SLOVAKIA’s efforts at the XIII Paralympics in Beijing got off to a fantastic start.Slovak shooter Veronika Vadovičová won gold on September 7 in the air rifle 40 discipline, scoring 494.8 points. This was almost 5 points ahead of Manuela Schmermund from Germany. Nilda Gomez-Lopez from Puerto Rico took home the bronze, the SITA newswire wrote.
This is Vadovičová’s first win from three appearances at the Paralympics.
“It is an unbelievable feeling,” she said after the competition. “I finally succeeded. But it is not just my success, but to the credit of the entire team, which helped me a lot. I did everything to succeed. I trained a lot, and it paid off. In the finals, I had to calm myself down. I kept saying to myself: ‘Calm down, calm down!’ I cannot say how happy I was.”

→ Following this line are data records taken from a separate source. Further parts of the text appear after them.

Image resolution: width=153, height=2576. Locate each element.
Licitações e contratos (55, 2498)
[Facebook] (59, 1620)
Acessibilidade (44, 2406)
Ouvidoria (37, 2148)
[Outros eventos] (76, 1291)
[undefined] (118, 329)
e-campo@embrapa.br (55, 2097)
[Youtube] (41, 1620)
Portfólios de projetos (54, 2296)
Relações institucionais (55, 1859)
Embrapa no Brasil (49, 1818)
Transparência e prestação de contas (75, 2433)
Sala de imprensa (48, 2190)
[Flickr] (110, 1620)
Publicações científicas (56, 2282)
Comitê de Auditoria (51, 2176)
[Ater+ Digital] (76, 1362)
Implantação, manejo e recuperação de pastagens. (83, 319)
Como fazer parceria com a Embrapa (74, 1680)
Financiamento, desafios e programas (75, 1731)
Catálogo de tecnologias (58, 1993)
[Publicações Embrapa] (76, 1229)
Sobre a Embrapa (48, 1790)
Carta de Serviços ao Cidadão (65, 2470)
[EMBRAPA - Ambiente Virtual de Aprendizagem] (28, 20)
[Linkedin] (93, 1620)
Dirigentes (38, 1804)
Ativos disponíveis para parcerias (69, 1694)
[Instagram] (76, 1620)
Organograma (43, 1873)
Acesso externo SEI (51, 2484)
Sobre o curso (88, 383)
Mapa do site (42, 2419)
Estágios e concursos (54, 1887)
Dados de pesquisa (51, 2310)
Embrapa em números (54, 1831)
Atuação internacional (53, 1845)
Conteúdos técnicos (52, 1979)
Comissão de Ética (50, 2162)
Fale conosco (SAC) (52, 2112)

Vadovičová, 25, is from Trnava and lives in nearby Šelpice. She is registered at the Vištuk sports club. Before the Paralympics she was trained by the Interior Ministry’s Centre of State Sport Representation and rose to become Slovakia's first physically impaired professional athlete.
Her previous appearances were in Sydney in 2000, where she placed 49th in air rifle, and in Athens in 2004, where she placed eighth in air rifle and sixth in free rifle prone.

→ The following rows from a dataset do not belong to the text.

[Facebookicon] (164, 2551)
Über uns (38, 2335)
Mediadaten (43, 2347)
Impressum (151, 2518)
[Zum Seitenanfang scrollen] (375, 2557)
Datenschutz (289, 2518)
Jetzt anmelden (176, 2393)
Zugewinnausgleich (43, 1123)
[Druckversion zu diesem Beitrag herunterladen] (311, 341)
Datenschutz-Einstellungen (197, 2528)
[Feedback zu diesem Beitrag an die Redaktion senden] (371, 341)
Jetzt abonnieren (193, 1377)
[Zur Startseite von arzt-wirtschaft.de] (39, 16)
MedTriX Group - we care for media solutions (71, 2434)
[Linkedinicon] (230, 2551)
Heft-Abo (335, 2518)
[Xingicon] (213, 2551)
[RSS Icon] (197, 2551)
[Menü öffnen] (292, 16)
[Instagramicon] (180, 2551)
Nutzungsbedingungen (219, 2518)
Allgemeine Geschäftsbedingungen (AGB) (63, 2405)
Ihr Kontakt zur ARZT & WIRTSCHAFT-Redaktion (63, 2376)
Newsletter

Thirty-six athletes are competing for Slovakia in the Paralympics, which is taking place September 6 – 17. The table tennis team has the most athletes, 10, and the smallest, just one athlete, is competing in equestrian events. This is the first Paralympics to include a Slovak competitor in the equestrian events.
The most experienced athletes are table tennis players Ján Riapoš, Ladislav Gáspár, Ján Koščo, and swimmer Margita Prokeinová. This is the first Paralympics for all four of them. The Slovak team includes 13 other athletes making their debut at the Games, and 11 medal winners from previous years.
Slovak athletes have won 36 medals at the Paralympics since 1996. The most successful showing was in Athens, where the athletes won 12 medals, five of them gold.